Lanjut jalan ke los pedagang sayur-mayur. Karena ini pasar,
barang tentu kita harus menentukan jenis sayur apa yang hendak kita beli. Biar
tidak putar-putar, nanti malah tidak dapat yang dibutuhkan. Karena kita mau
beli kangkung, kita ke pedagang kangkung. Meski ia juga menjual terong,
alangkah lebih bijak kita tetap fokus membeli kangkung. Biar tidak jadi cah
terong. Halah!
Nah, itu dia kangkungnya. Digelar oleh seorang ibu-ibu yang
cukup renta. Kelelahan nampak jelas di kerut wajahnya. Sepagi dan setua itu, ia
masih berjualan di pasar. Setia dengan dagangan sayurannya. Tapi, nampaknya ia
terlelap cukup pulas.
“Buk, kangkungnya berapa buk?” tanya ibuku.
Masih belum menyahut. Ibuku menyenggol bahu si ibuk yang
tengah asyik dengan mimpinya. Si ibu terbangun dan menyadari kehadiran dua
sosok di depannya. Setengah tergagap ia berusaha mengingat harga kangkungnya.
“Lima ratus, satu ikat,” jawabnya pelan.
“Seribu tiga nggih?”
ibuku mencoba jurus menawarnya.
“Mboten tawi buk,-tidak
menawarkan. Kalo pedagang keliling jualnya sudah tujuh ratus lima puluh rupiah.”
Si ibu melakukan pertahanan, dengan sedikit pembelaan. Iyakah? Batinku.
“Seribu tiga kalau boleh,” mulai minta kepastian.
“Dereng angsal,Bu -belum
boleh,Bu.” Kekeuh juga ni ibu yang jualan.
Ibuku jalan lagi. Coba cari pedagang kangkung tiga meter di
sebelahnya. Ternyata sama saja. Harganya lima ratus perak juga seikat. Eh,
waktu ditawar malah ditunjukin
kangkung yang kualitasnya lebih buruk. Layu-layu, padahal yang ditawar ibuku
juga tidak seberapa segar dari yang tadi. Urung, akhirnya ibuku memutuskan
untuk membeli di pedagang kangkung yang pertama ia tawar.
“Sama-sama lima ratusnya, pilih yang sana aja. Lebih segar-segar.
Heran, masa kangkung di rumah sama di pasar harganya sama,” geleng-geleng.

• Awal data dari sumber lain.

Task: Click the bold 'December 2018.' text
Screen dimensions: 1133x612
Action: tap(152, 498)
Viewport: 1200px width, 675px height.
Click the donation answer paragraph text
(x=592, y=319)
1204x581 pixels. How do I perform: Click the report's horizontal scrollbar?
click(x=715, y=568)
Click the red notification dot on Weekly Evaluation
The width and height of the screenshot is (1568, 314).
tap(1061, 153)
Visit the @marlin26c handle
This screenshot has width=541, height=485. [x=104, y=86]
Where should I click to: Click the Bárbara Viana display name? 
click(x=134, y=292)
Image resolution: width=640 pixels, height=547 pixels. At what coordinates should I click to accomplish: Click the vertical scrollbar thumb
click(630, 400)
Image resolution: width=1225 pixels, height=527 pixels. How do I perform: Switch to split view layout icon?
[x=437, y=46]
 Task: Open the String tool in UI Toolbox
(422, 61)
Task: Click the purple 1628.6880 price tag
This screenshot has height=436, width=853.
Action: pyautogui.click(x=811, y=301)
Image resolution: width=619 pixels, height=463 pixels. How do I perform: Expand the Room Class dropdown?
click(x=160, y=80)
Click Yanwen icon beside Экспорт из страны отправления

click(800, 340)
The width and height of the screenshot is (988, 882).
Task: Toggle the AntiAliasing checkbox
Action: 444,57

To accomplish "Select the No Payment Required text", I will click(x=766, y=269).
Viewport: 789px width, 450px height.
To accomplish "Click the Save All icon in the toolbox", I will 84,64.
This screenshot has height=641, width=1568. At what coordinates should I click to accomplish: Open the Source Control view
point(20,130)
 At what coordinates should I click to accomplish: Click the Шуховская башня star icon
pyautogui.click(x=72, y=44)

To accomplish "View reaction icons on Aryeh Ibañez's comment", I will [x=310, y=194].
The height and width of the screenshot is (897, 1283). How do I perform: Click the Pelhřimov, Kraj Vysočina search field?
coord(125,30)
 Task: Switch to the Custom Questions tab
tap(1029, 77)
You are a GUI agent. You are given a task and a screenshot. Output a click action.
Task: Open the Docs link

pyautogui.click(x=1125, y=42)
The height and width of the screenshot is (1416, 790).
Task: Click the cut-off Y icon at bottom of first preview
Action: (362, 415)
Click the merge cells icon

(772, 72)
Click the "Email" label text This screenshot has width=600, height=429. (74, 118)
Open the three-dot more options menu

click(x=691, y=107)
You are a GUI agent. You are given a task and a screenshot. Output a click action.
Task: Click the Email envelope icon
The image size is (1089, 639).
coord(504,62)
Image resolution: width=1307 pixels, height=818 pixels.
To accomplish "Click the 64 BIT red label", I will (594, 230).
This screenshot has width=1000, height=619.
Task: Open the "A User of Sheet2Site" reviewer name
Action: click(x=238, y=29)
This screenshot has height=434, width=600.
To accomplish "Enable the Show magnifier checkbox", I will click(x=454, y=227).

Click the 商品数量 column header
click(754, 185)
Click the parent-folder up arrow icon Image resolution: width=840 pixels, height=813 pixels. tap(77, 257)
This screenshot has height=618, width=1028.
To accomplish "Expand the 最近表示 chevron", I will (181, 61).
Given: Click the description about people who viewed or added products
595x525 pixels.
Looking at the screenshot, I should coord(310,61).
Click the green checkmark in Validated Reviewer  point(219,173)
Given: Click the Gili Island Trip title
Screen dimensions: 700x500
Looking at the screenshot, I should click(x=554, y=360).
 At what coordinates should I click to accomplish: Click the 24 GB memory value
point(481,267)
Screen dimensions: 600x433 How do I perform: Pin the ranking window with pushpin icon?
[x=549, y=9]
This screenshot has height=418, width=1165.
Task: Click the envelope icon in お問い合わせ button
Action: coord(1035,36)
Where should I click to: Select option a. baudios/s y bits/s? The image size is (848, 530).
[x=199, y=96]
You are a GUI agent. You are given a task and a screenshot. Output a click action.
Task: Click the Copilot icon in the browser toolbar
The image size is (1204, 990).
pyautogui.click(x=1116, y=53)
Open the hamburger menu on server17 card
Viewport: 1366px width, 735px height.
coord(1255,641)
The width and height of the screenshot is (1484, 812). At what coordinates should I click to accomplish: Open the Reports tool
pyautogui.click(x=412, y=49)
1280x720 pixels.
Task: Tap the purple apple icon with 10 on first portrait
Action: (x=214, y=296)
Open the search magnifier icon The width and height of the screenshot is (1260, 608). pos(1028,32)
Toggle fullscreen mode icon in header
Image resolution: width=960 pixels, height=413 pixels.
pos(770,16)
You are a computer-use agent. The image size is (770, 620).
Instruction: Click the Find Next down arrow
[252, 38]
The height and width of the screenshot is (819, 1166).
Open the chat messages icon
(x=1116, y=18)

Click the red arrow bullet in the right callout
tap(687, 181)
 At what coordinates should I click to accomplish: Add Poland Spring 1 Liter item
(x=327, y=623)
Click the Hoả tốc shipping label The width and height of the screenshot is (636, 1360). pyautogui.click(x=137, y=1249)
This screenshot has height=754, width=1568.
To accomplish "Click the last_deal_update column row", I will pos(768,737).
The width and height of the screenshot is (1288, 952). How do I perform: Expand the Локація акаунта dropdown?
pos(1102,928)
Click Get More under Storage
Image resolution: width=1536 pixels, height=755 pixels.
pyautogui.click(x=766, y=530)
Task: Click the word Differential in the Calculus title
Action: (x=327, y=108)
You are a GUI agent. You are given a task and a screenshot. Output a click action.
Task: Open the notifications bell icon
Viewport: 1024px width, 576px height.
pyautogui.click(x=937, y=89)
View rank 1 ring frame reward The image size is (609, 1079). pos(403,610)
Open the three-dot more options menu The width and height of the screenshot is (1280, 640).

Ya, maklumlah bu. Mungkin karena kita end user kali ya. Jadi harganya ya di kasih segitu-gitu saja. Akhirnya
tiga ikat kangkung seharga seribu lumaratus rupiah jadi kami bawa pulang
bersama ikan-ikan yang lebih dulu kami beli. Lumayan. Namun yang paling
menyenangkan adalah momen tawar-menawar di pasar, memang selalu sayang tuk di
lewatkan.
***
Ada yang menarik bagi saya, menyadari bahwa harga-harga
sayuran semisal seikat kangkung tadi ternyata tak lebih mahal dari harga
sebotol air mineral yang biasa saya beli di kampus. Seharga sekali parkir di
swalayan dan lebih murah daripada ngasih pengamen yang lewat depan rumah. Iya,
soalnya di tempat saya, pengamen suka melengos sih kalo dikasih koin lima ratusan.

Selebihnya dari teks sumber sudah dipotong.